Jro Ngurah Purwa Arsana, yang ditetapkan sebagai kelihan dalam Paruman Agung tersebut, melaporkan kasus ini ke Polda Bali pada Senin (22/9). Menurut informasi yang diperoleh, laporan tersebut telah masuk dan sedang dalam tahap penyelidikan. "Sementara sedang kami lidik," ujar Kabid Humas Polda Bali saat dihubungi Tribun Bali, Selasa (23/9).
Sebelumnya, diberitakan bahwa Tim hukum melaporkan empat warga yang diduga melakukan penghasutan hingga menyebabkan kericuhan selama Paruman Agung. Mereka juga terlibat dalam pengerusakan fasilitas Desa Adat Bugbug. "Intinya saya melaporkan ada 4 orang, ada 2 orang sebagai provokator dan 2 orang lainnya sebagai pelaku pengerusakan. Di antaranya berinisial GPA dan KAA," jelas Jro Ngurah Purwa Arsana, Senin (22/9).
I Nengah Yasa Adi Susanto, anggota tim hukum dari Jro Ngurah Purwa Arsana, menambahkan bahwa saat ini hanya empat orang yang dilaporkan.

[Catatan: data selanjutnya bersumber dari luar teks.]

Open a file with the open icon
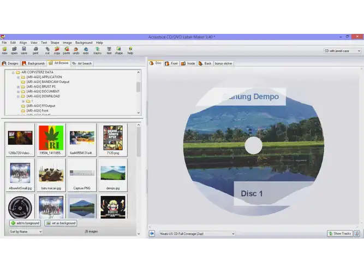 (x=14, y=50)
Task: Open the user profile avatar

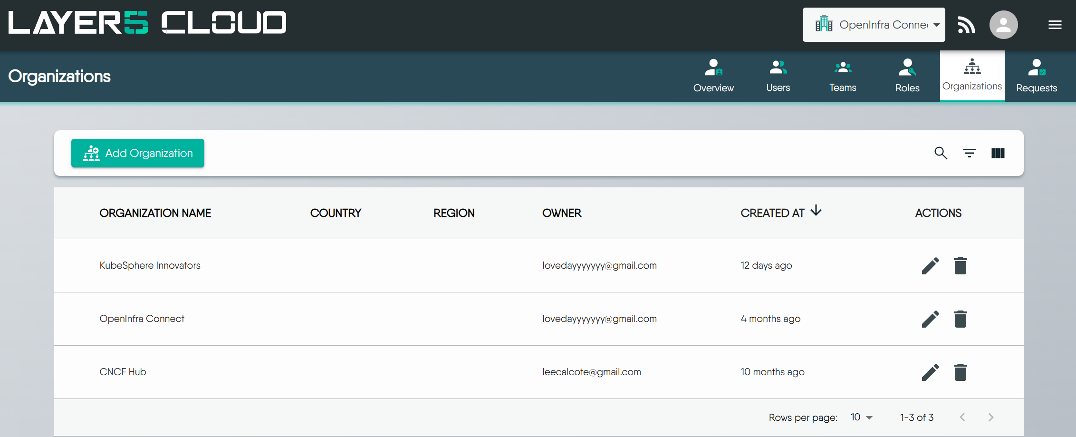Action: 1003,25

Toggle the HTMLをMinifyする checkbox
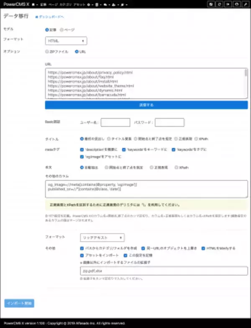click(x=203, y=248)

Namun, kemungkinan besar akan ada pengembangan lebih lanjut dari pihak kepolisian. "Pihak yang menghasut ada 2 orang, yang melakukan pengerusakan ada 2 orang. Barang-barang yang rusak ada baliho, meja, sound sistem, speaker, bahkan ada mobil yang dirusak," ungkap I Nengah Yasa Adi Susanto.
Dalam laporan tersebut, pihaknya juga membawa bukti-bukti seperti rekaman video, foto pengerusakan, serta saksi-saksi yang hadir saat kejadian. Hal ini dimaksudkan untuk mendukung proses penyelidikan yang sedang berlangsung.
Penetapan Kelian Desa Adat Dinilai Tidak Sah
Menurut Jro Ngurah Purwa Arsana, pelaksanaan penetapan Kelian Adat Bugbug tersebut telah sesuai dengan Pergub Bali No 4 Tahun 2020. Selain itu, proses ini juga sesuai dengan pararem ngadegang kelihan desa adat yang sudah disahkan oleh paruman dan telah diverifikasi oleh MDA Bali. Selain itu, memiliki nomor registrasi dari Dinas Pemajuan Masyarakat Adat.
"Kemarin agenda sesuai tahapan, penetapan kelihan desa adat dan prajuru desa adat. Kejadian kemarin (ricuh) sebenarnya saat sudah selesai dibacakan dan ditetapkan oleh paruman agung. Tidak ada peserta paruman tidak setuju sehingga disahkan, lalu ada pihak merusak dan mereka warga di luar ikut paruman," jelasnya.
Namun, tidak semua pihak sepakat dengan proses ini. Seorang tokoh warga Desa Bugbug, I Gede Putra Arnawa, menyebutkan bahwa agenda penetapan Kelian Desa Adat tidak sah dan bahkan sudah dilarang oleh pengenter desa. "Proses ini (ngadegang kelihan), proses aneh dan ajaib. Pararem belum ada, tapi tahapan sudah dilaksanakan, entah apa ukurannya," ungkapnya, Senin (22/9).
Menurutnya, MDA telah melarang karena rangkaian tahapan penetapan kelihan desa adat rentan akan konflik. Ia menilai ada penolakan yang kuat dari masyarakat. "Terkait sah atau tidaknya suatu hasil paruman, nilai dasar semua harus sepakat. Harus ada minimal syarat tertentu dan dihadiri oleh mereka yang berhak punya suara saat paruman," jelasnya.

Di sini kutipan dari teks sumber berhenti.